Source data:
_ _ _ _ _ _ _

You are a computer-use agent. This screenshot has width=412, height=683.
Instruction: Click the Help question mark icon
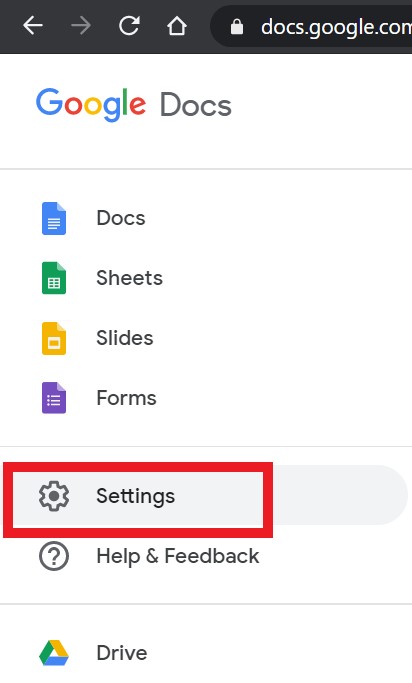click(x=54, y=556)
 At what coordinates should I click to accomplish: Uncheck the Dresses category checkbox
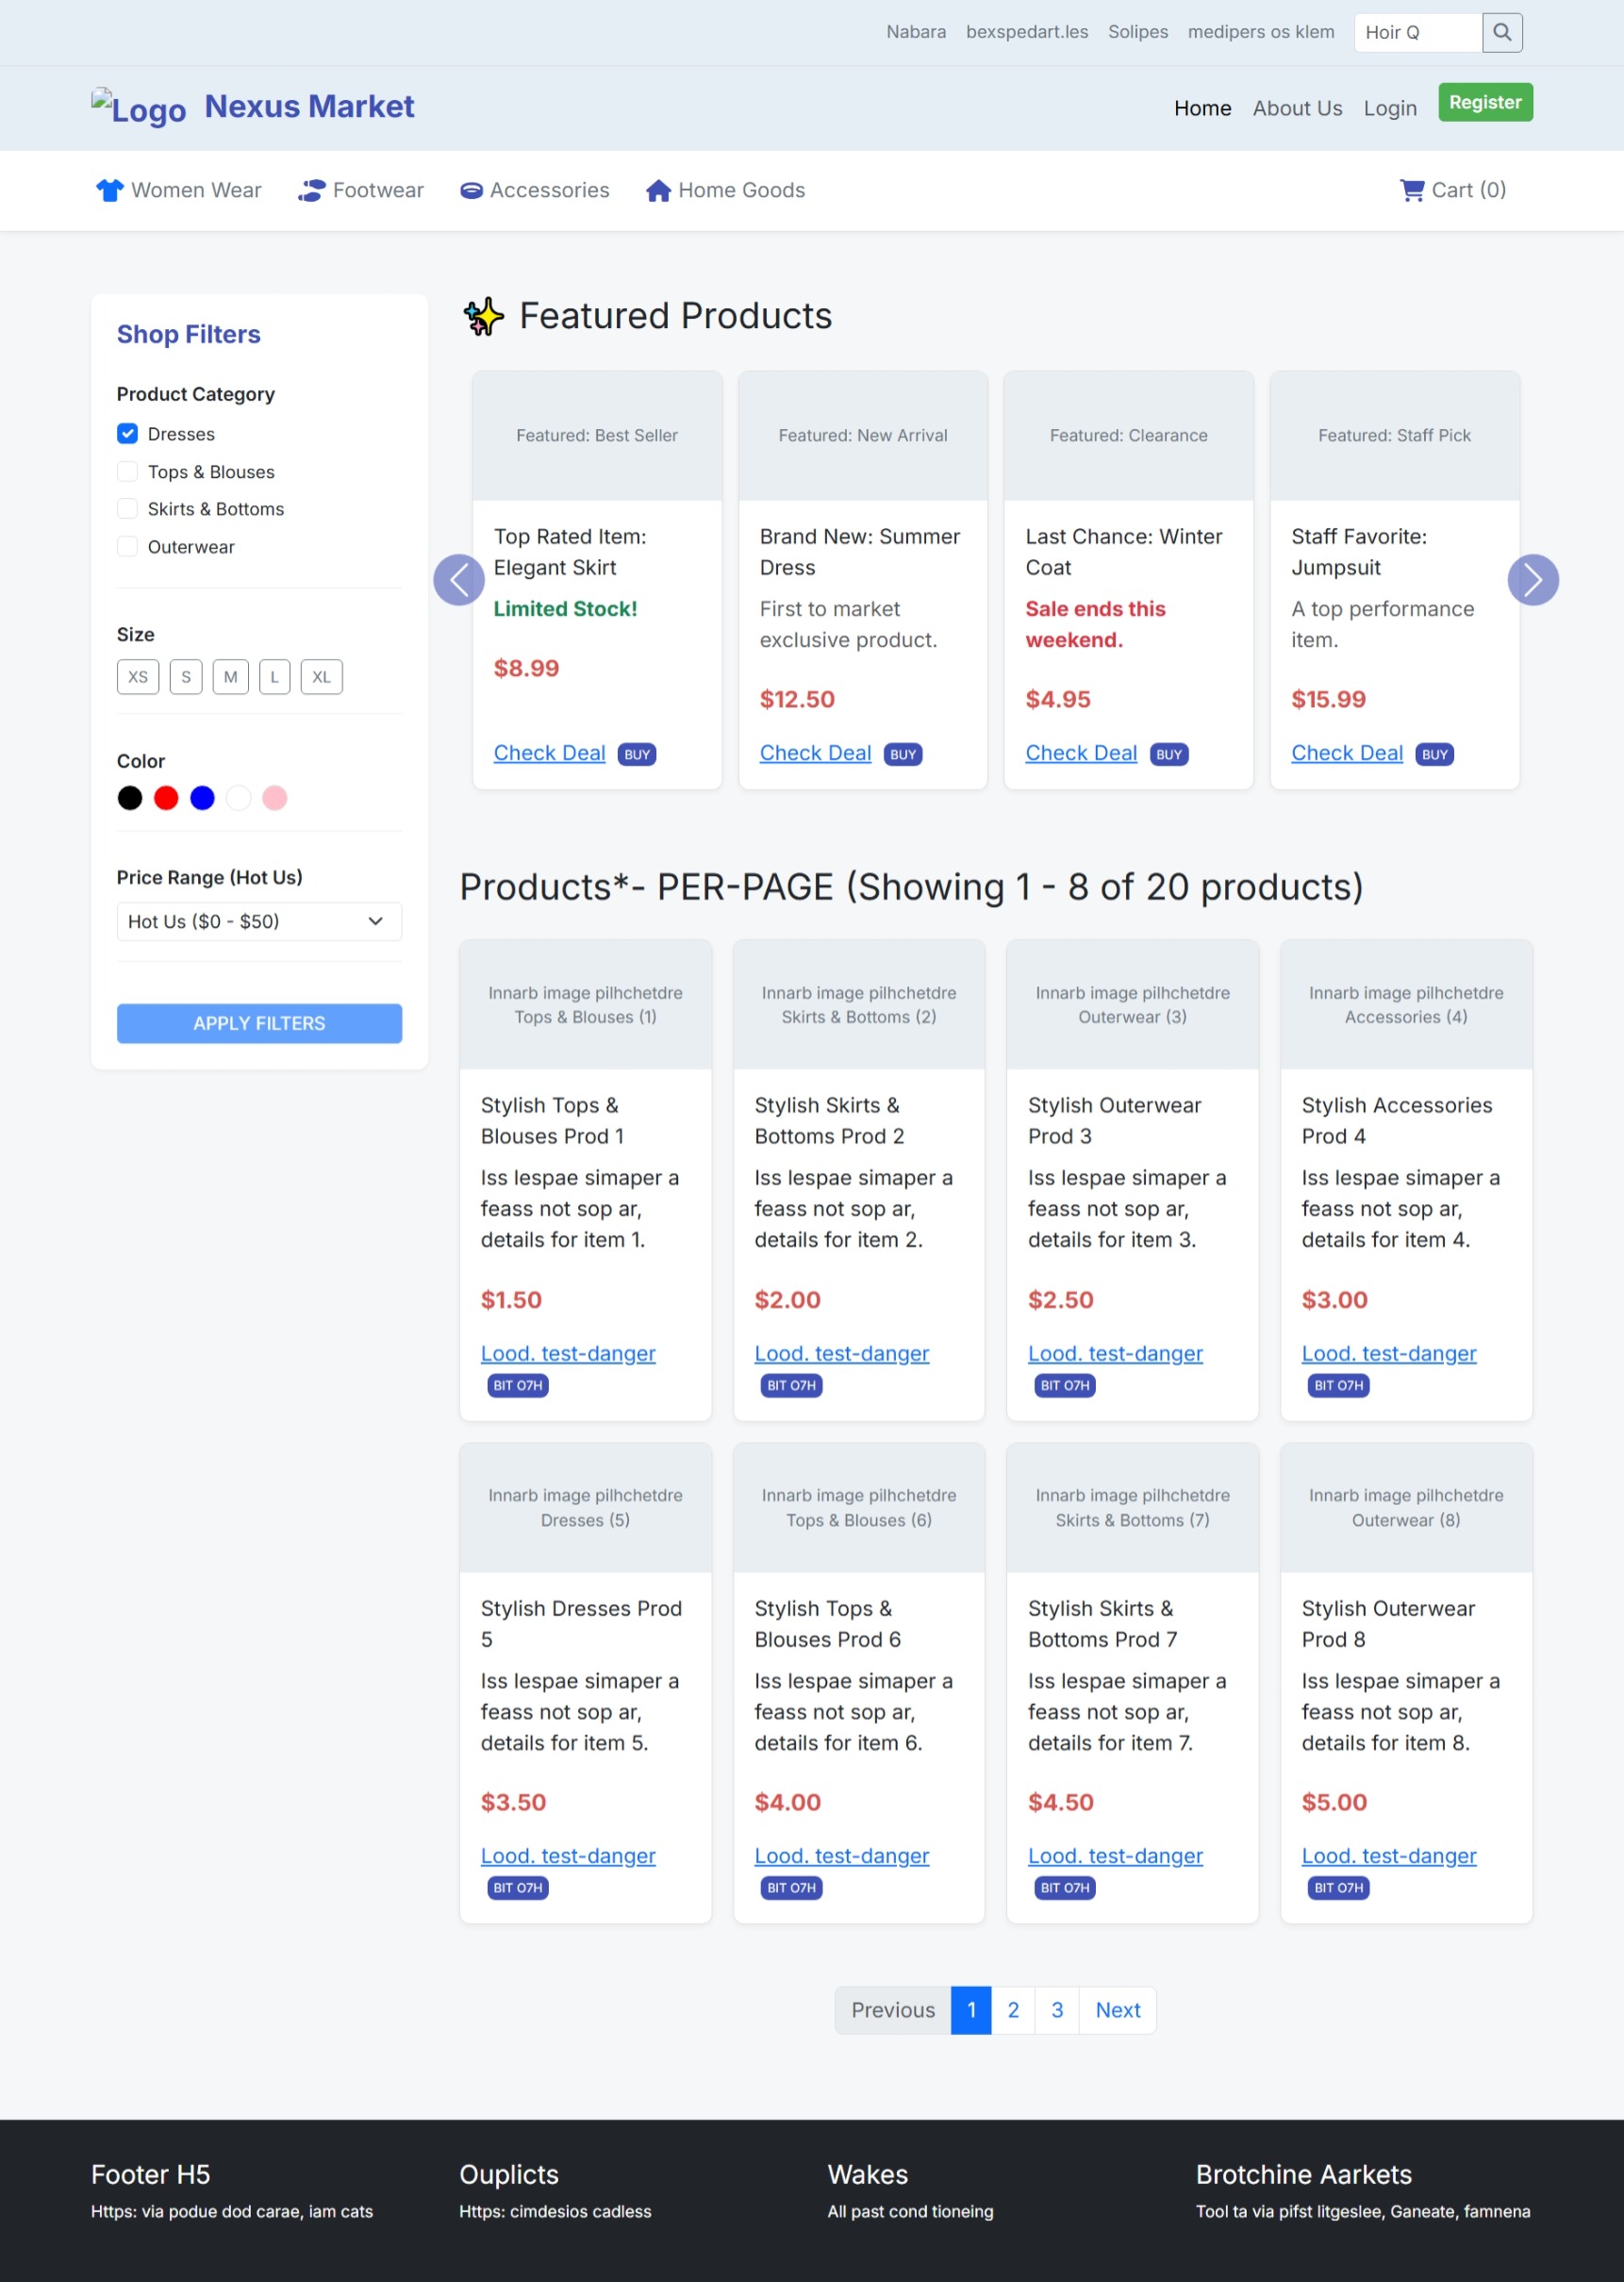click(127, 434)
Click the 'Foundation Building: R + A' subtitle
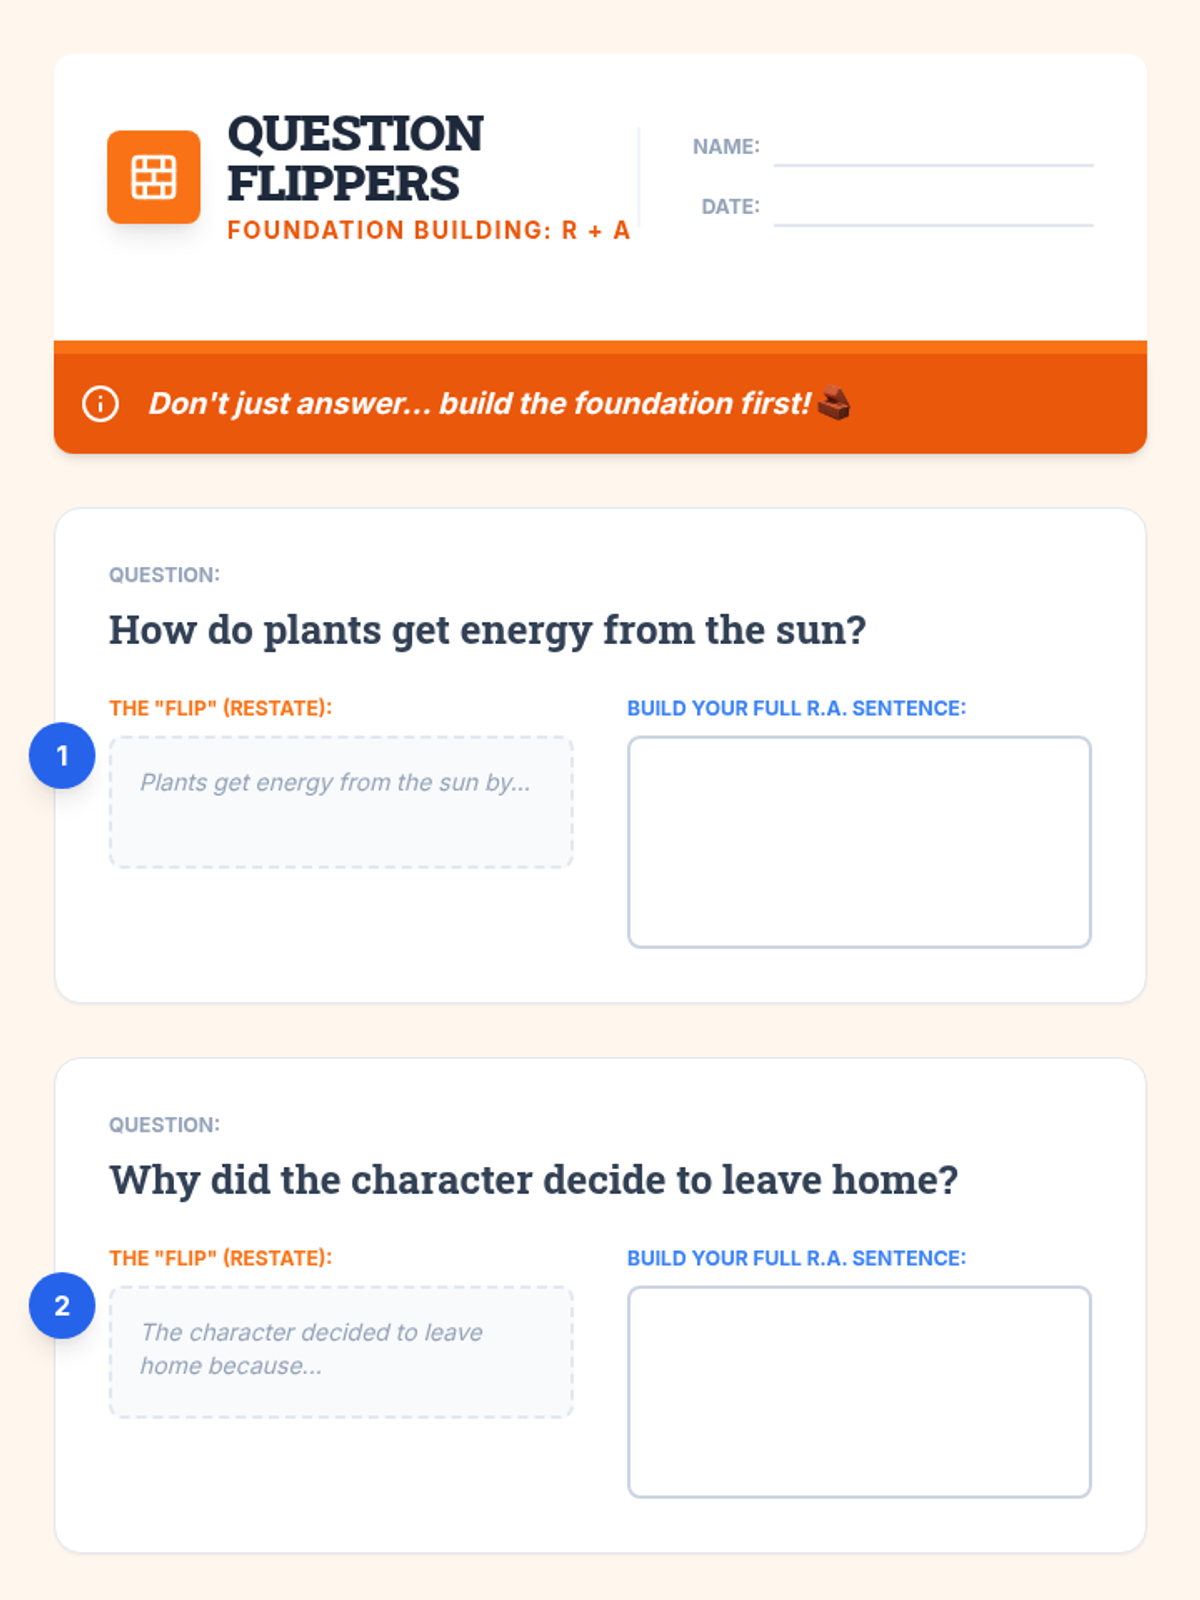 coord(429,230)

_ _ _ _ _ _ _

Your instructions: Once more, please print the whole listing exactly, omitting each image.

Answer box:
You are a computer-use agent. This screenshot has width=412, height=683.
Instruction: Click the Help question mark icon
click(x=54, y=556)
 At what coordinates should I click to accomplish: Uncheck the Dresses category checkbox
click(127, 434)
Click the 'Foundation Building: R + A' subtitle
 coord(429,230)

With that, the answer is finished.